If the finalists in Bloomberg Philanthropies’ Mayors Challenge are any indication, community health and wellness are very much on cities’ minds. At least eleven of the twenty focus on issues ranging from infant mortality (Cincinnati) to community wellbeing (Santa Monica). Some are directly focused on community engagement – such as Lafayette’s “Level Up Lafayette!” and Lexington’s “CitizenLex” – while proposals like Milwaukee’s “Home Gr/Own” and Knoxville’s “Urban Food Corridor” focus on addressing food deserts and the availability of healthy food assets
It should be noted that Phoenix (not counted as part of the 11 cities above) is one of those top twenty finalists.
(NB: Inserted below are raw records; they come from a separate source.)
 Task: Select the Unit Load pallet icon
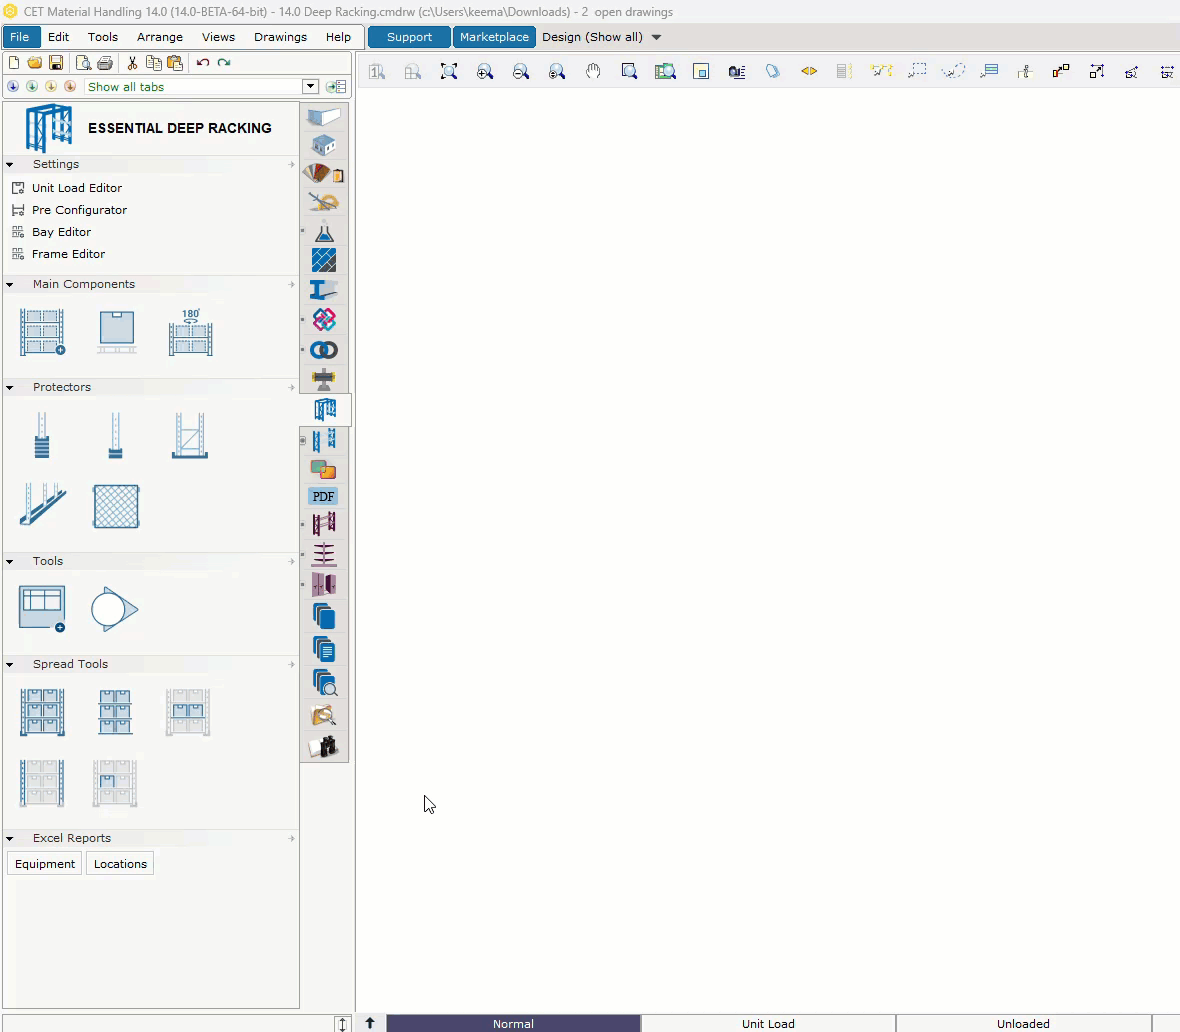coord(117,332)
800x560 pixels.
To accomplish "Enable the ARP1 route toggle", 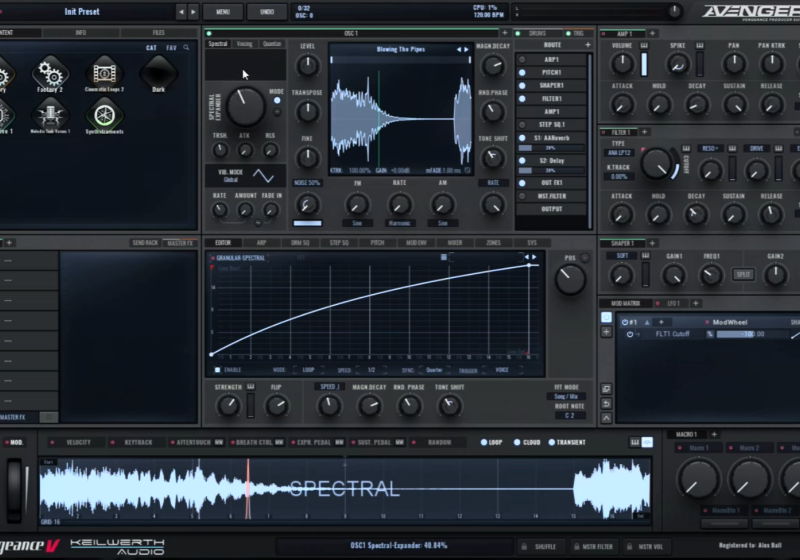I will (523, 59).
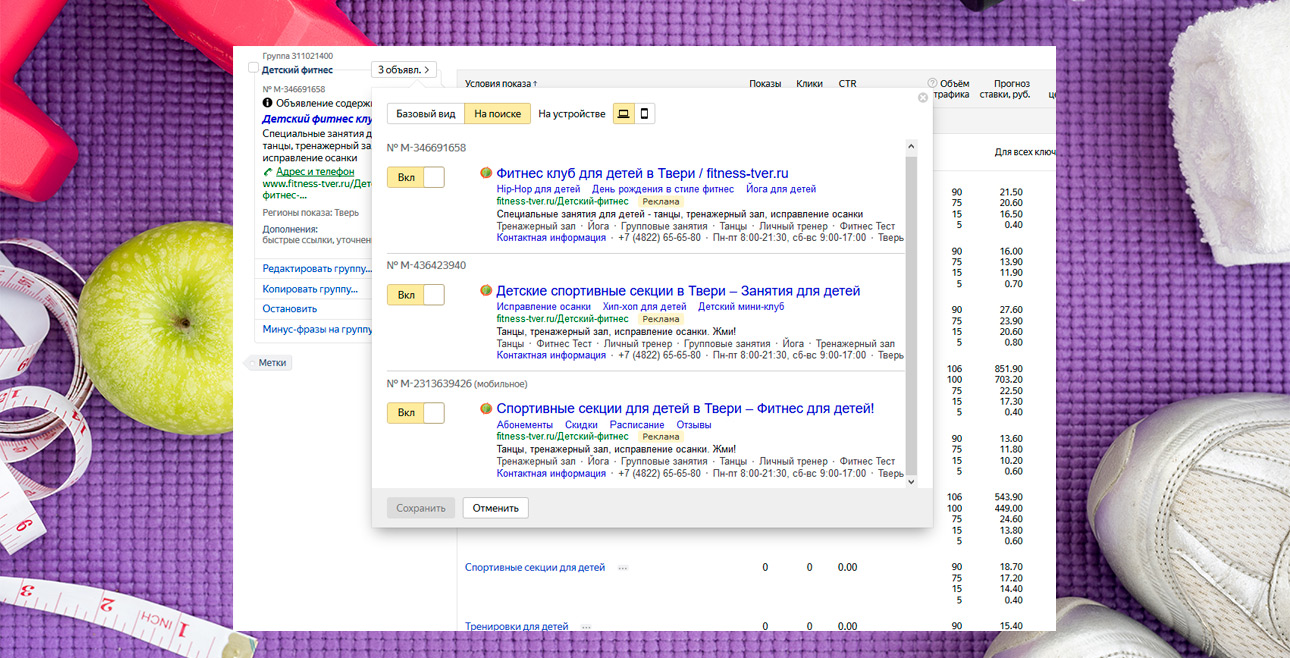The width and height of the screenshot is (1290, 658).
Task: Sort by Условия показа column header
Action: click(501, 84)
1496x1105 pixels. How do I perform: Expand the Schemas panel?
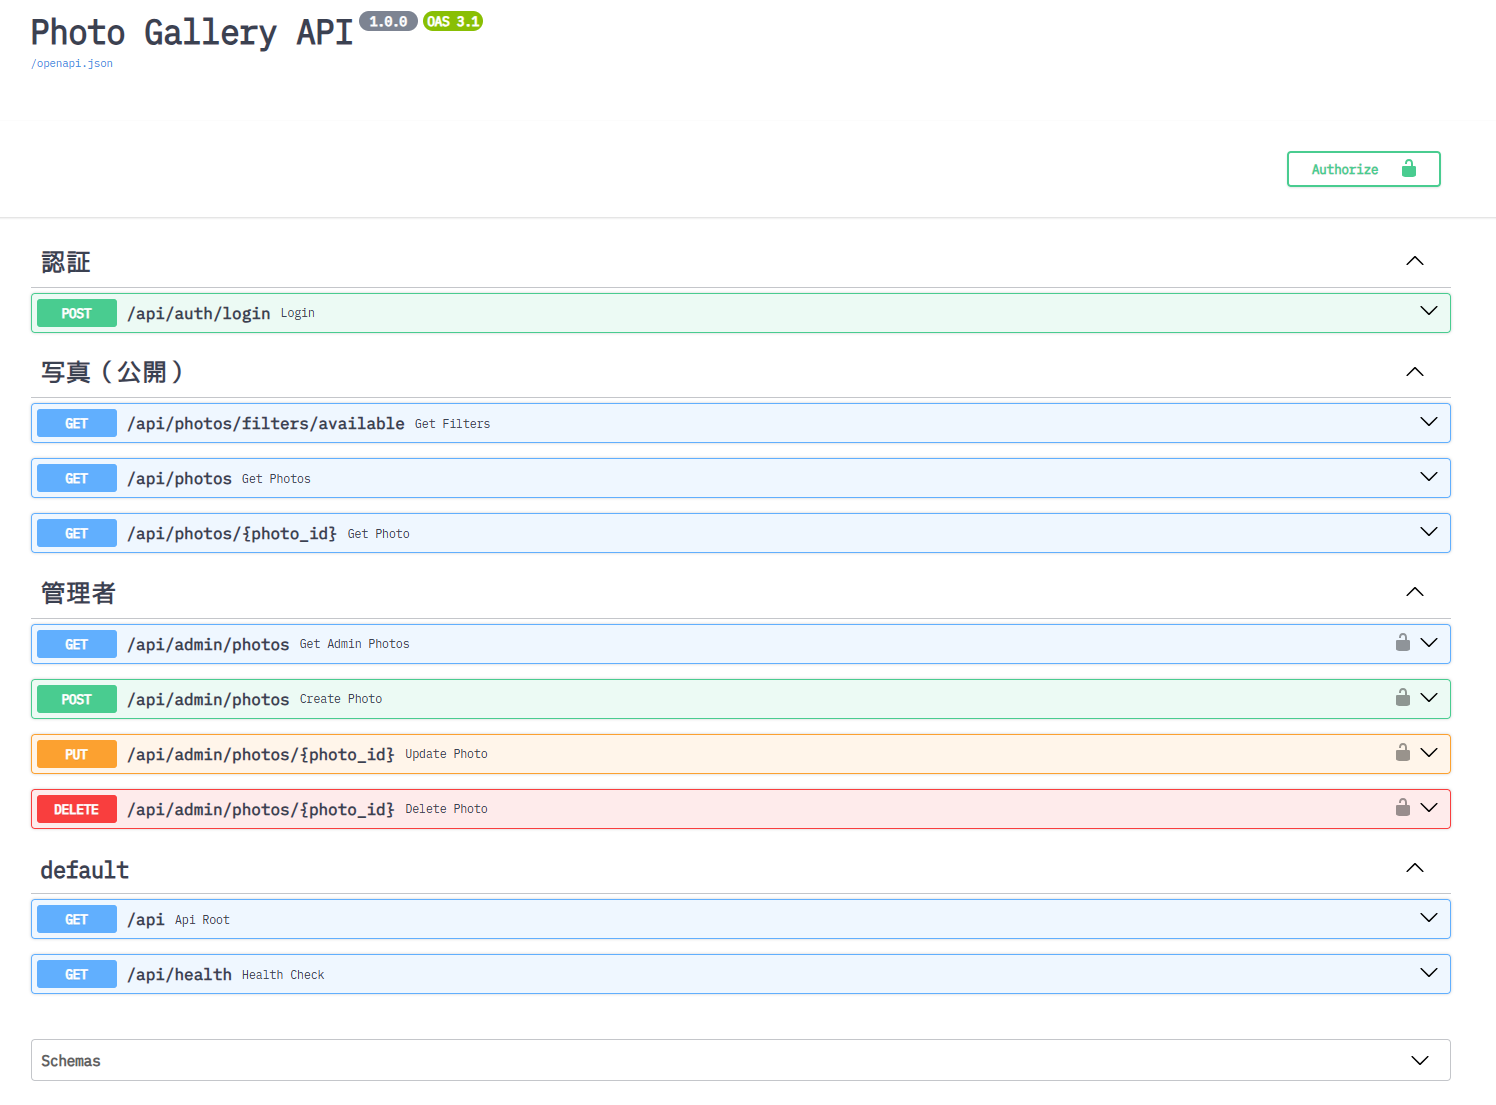coord(1419,1060)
Focused on the built environment, its “Smart Energy Neighborhood Model” aims to reduce energy use while promoting renewable energy. Such an “energy-savvy lifestyle” is itself capable of producing important, if seemingly indirect, health and quality-of-life impact. Without smarter energy production and consumption, this desert life cannot be expected to be long-term sustainable.
The Mayors Challenge taps into a fundamental truth: it’s important to think globally, but implementing solutions starts locally. Perhaps this crop of finalists bears testament to the fact that broader thinking on the health impacts of food, transportation, built environment and community vibrancy is finally taking root.